En ce combat intérieur, ces souffrances, cette perplexité et cet énervement, sa santé, sa beauté aussi s’étiolaient. Il était devenu un maître dur et cruel. Les esclaves et même les affranchis ne l’approchaient qu’avec terreur, et, accablés sans raison de châtiments terribles et injustes, ils commencèrent à le haïr en secret. Il s’en rendait compte, et, sentant son isolement, il se vengeait sur eux avec plus de dureté. Il ne se retenait qu’avec Chilon, dans la crainte qu’il cessât ses recherches. Celui-ci, s’en étant aperçu, commença à prendre le dessus sur lui et à accroître ses exigences. Au début, il avait assuré Vinicius que les recherches seraient faciles et rapides.

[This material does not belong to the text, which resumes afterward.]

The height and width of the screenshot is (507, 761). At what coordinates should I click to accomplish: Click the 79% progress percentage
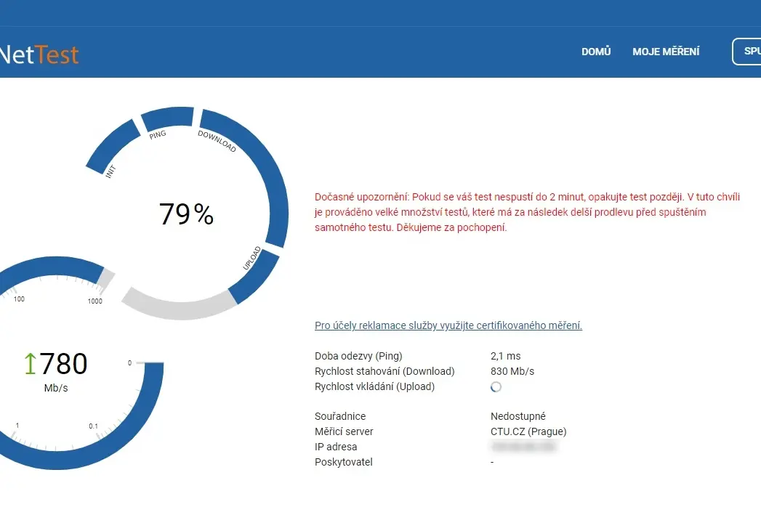[186, 214]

À présent, il forgeait lui-même des difficultés nouvelles, et tout en continuant à affirmer la certitude d’un résultat favorable, il ne cachait pas que cela pouvait durer longtemps.

Enfin, un jour, il arriva avec un visage si morne que le jeune homme pâlit et se précipita vers lui, avec juste assez de force pour lui demander :

— Elle n’est pas parmi les chrétiens ?

— Au contraire, seigneur. — répondit Chilon, — mais j’ai retrouvé parmi eux Glaucos, le médecin.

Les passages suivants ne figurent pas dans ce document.